In the aftermath of the Republicans' disastrous mid-term election results, President George Bush is becoming increasingly isolated from his former political allies, who are turning on him over the failure to stem the chaos and violence in Iraq. Many have said that had they known in March 2003 what they know now they would have advised against the invasion.
In recent days, Kenneth Adelman, a member of the Defence Policy Board and the man who in 2003 predicted that the military operation to oust Saddam Hussein would be a "cakewalk", has joined the chorus of conservative voices criticising Mr Bush. In a series of interviews he has said the "President is ultimately responsible ... for the debacle that was Iraq". Mr Adelman's criticism is significant because he was considered one of the administration's inner circle that was planning and pushing the war in Iraq and was particularly close to Dick Cheney, the Vice-President, and the soon-to-be-replaced Defence Secretary, Donald Rumsfeld.
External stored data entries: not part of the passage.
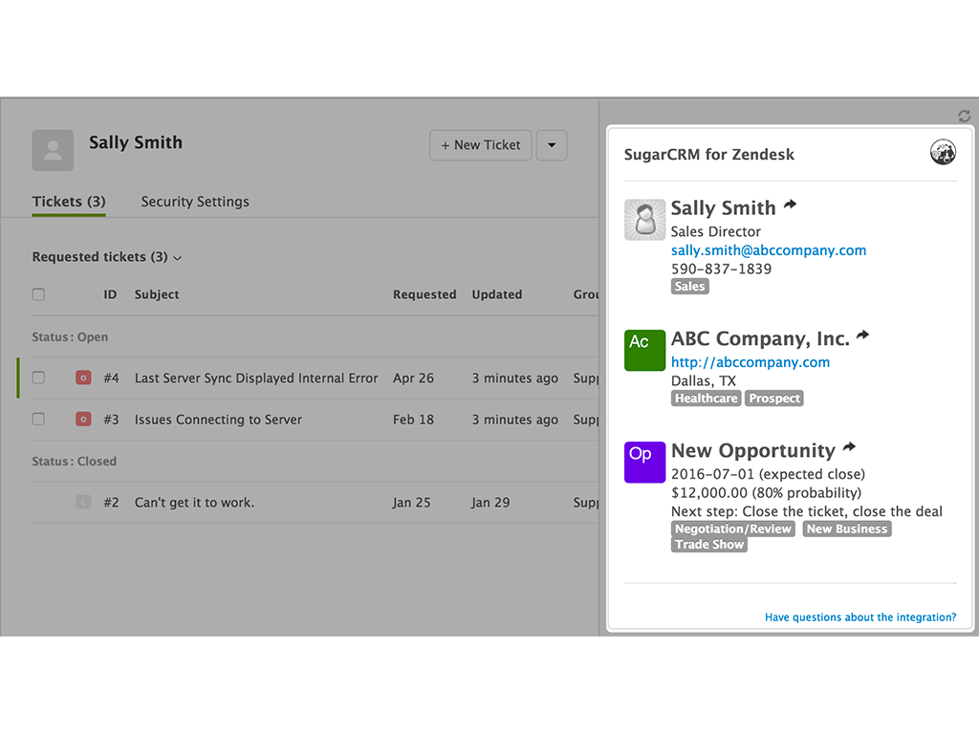Click the refresh icon above the SugarCRM panel
Screen dimensions: 979x734
(x=965, y=117)
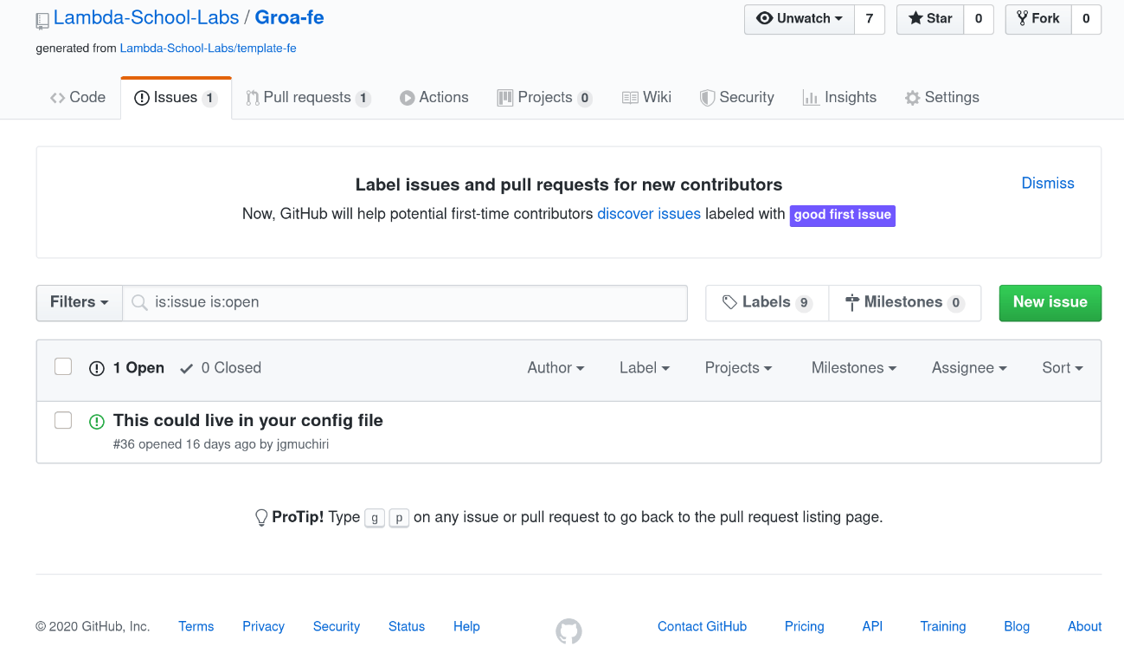This screenshot has height=666, width=1124.
Task: Open the Sort dropdown
Action: (x=1062, y=368)
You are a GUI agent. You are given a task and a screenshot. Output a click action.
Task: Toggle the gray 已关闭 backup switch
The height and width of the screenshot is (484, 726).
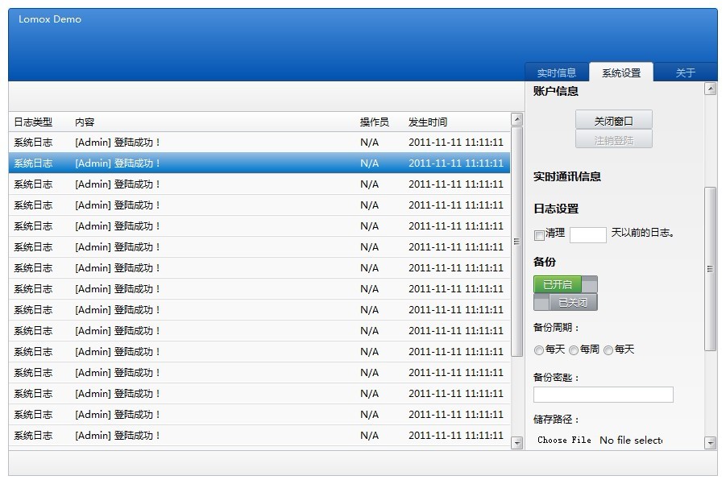pos(566,303)
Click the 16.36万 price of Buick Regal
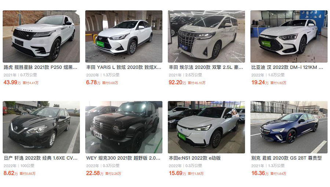330x187 pixels. 260,173
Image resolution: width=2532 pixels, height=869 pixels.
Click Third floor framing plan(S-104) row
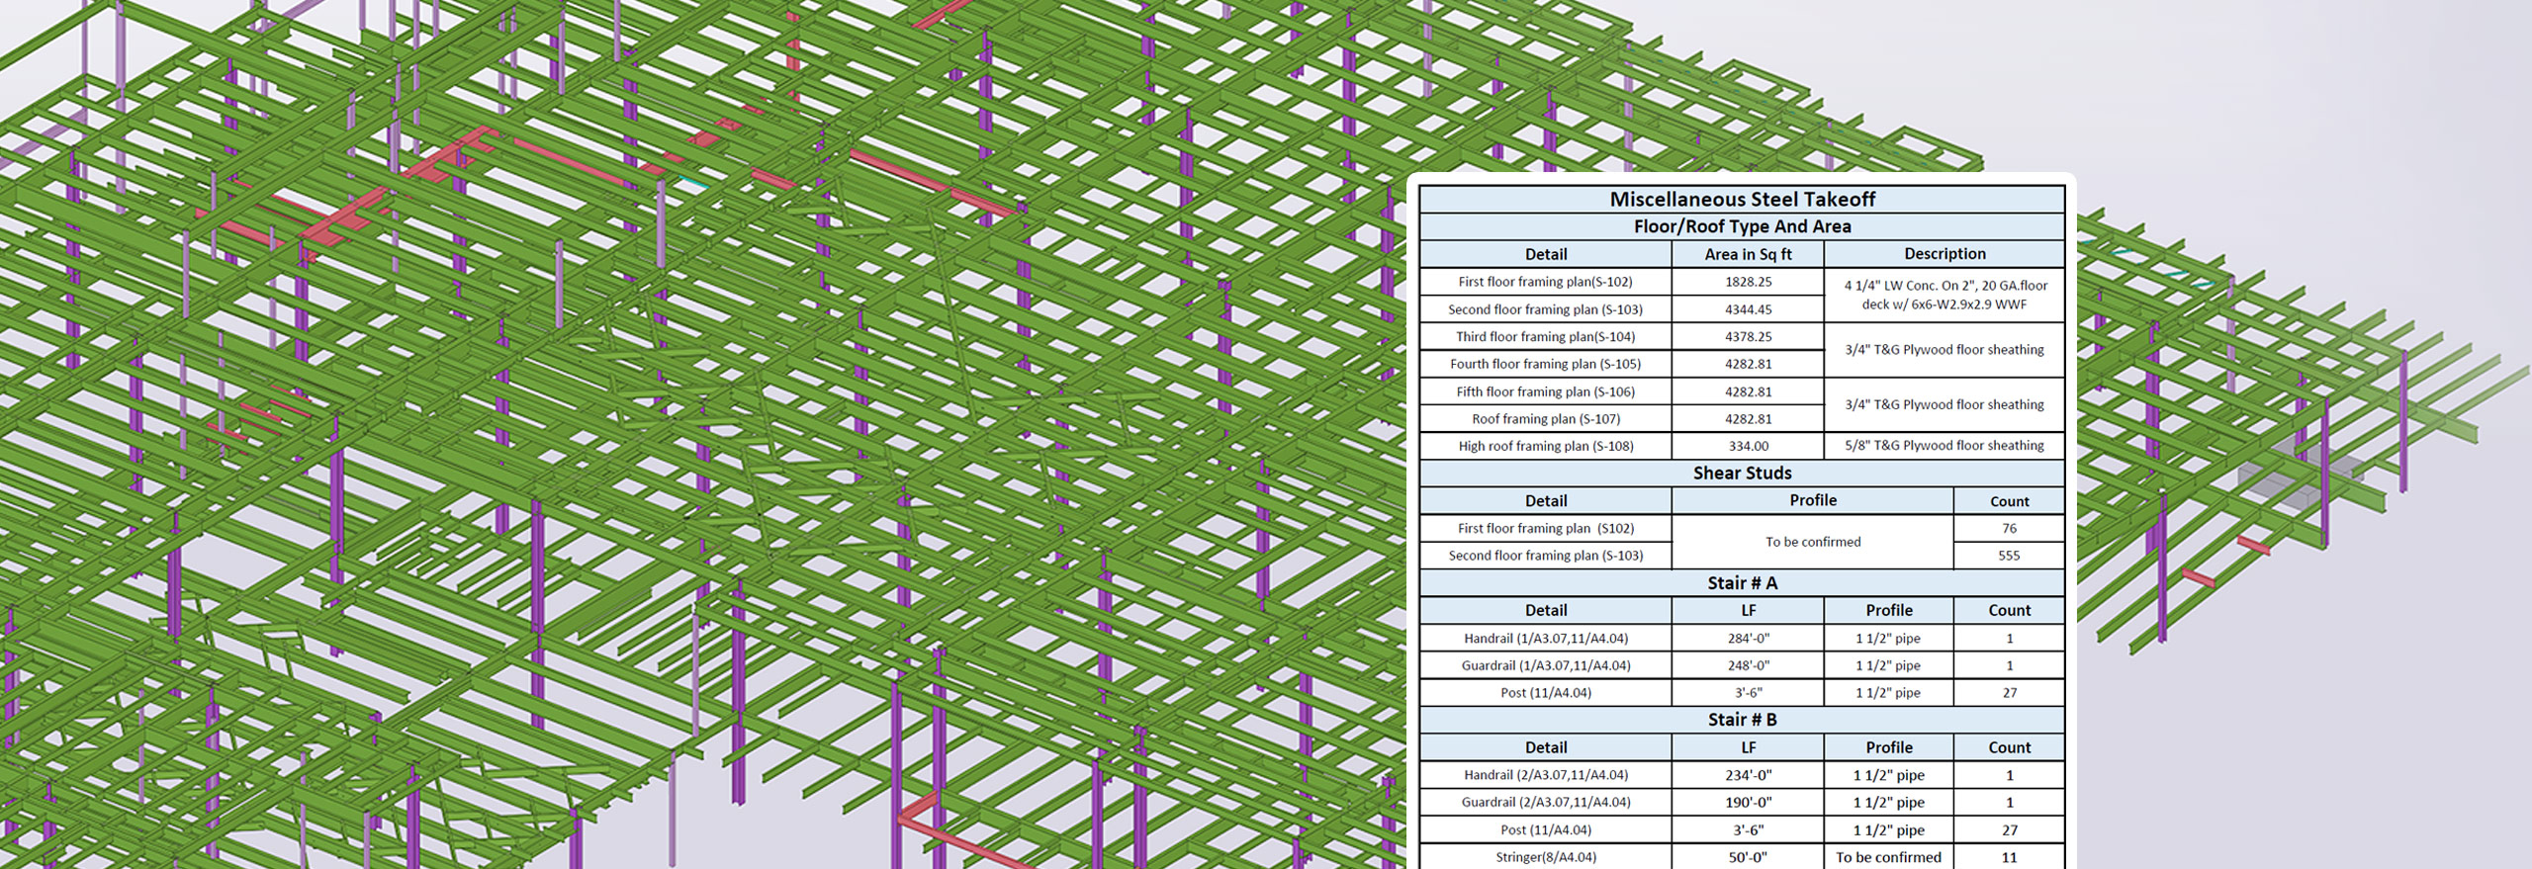[1545, 336]
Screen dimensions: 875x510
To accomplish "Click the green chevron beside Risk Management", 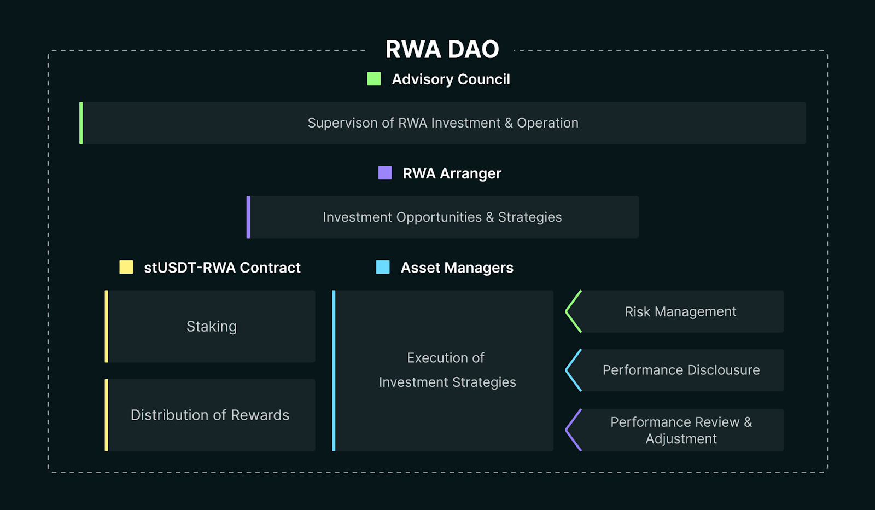I will pyautogui.click(x=573, y=311).
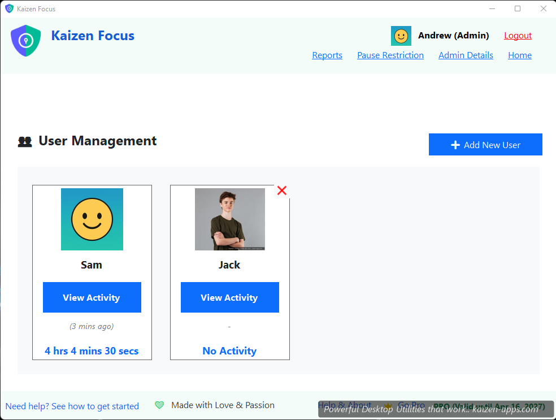
Task: Open Help & About
Action: (x=344, y=405)
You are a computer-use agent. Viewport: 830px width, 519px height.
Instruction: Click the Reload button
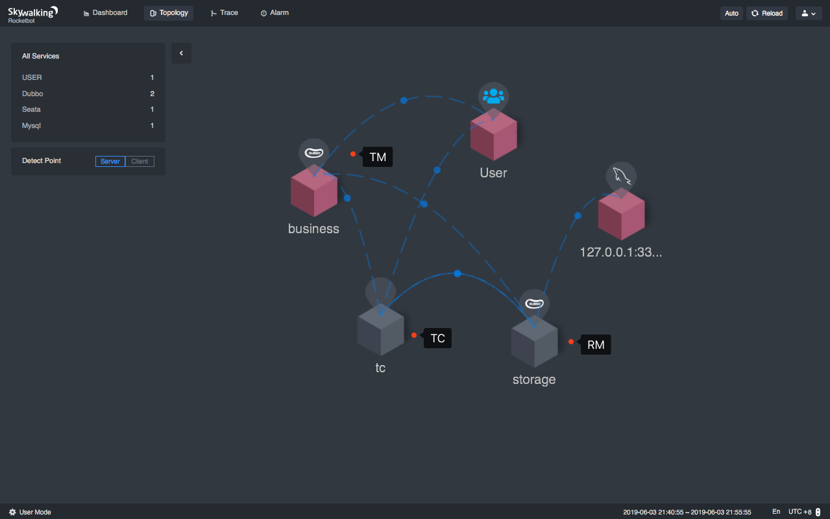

He predicted that WMD would be discovered near Saddam's birthplace, Tikrit, and in an opinion piece for a newspaper before the invasion, he wrote: "I believe that demolishing Hussein's military power and liberating Iraq would be a cakewalk." Yet his view now - three-and-a-half years into a conflict that has cost the lives of more than 2,800 US troops, around 120 British soldiers and perhaps 655,000 Iraqis - is that the administration has made a series of unnecessary and avoidable mistakes.
In an interview with The Washington Post, he said: "There are a lot of lives that are lost. A country's at stake, a region's at stake. This is a gigantic situation. This didn't have to be managed this bad. It's just awful."
Mr Adelman said he first became disenchanted with the administration's plan when he saw how it allowed the mass looting that engulfed Baghdad in the days after the taking of the city by US forces. The breaking point for him was to see Mr Bush award the Medal of Freedom to General Tommy Franks, who led the invasions of Afghanistan and Iraq; the CIA director at the time, George Tenet; and L Paul Bremer III, who presided over the first 14 months of Iraq reconstruction. He added: "The three individuals who got the highest civilian medals the President can give were responsible for a lot of the debacle that was Iraq ... Obviously the President is ultimately responsible."
With a full two years of his presidency remaining and with his political capital perhaps at an all-time low, others are speaking out about Mr Bush.
Figures such as the former House speaker Newt Gingrich have accused the President of a lack of leadership while others have suggested that if Mr Rumsfeld's resignation had been announced before the 7 November vote, the Republicans may have been able to hold on to either the House or the Senate. The turning on the President also raises questions over his role, and that of his senior political adviser, Karl Rove, in the run-up to the 2008 election.
But the violence in Iraq shows no sign of abating. Yesterday the deputy health minister was kidnapped from his home in Baghdad, and at least 52 people were killed across the country, 22 of them in the city of Hillah by a suicide bomber who lured people to his truck with the prospect of a day's work before exploding it.
* Walid Moallem, Syria's Foreign Minister, arrived in Baghdad yesterday in a visit seen as a major step toward restoring diplomatic relations. He is the highest ranking Syrian official to visit Iraq since the invasion in 2003.